> [YOUR GOAL]:
Take every line of the material below that includes the string "Task" and copy it out.

> [DATA SHOWN]:
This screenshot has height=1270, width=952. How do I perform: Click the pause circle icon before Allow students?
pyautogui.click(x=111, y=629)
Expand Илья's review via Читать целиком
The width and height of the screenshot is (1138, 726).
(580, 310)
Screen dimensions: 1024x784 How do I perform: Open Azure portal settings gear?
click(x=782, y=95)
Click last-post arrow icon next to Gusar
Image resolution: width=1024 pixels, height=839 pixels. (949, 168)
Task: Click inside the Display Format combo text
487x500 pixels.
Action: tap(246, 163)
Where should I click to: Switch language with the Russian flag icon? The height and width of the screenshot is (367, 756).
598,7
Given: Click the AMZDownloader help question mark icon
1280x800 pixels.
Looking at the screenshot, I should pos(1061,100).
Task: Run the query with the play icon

> [WRITTEN ANSWER]:
Task: Click inside the Display Format combo text
Task: Run the query with the play icon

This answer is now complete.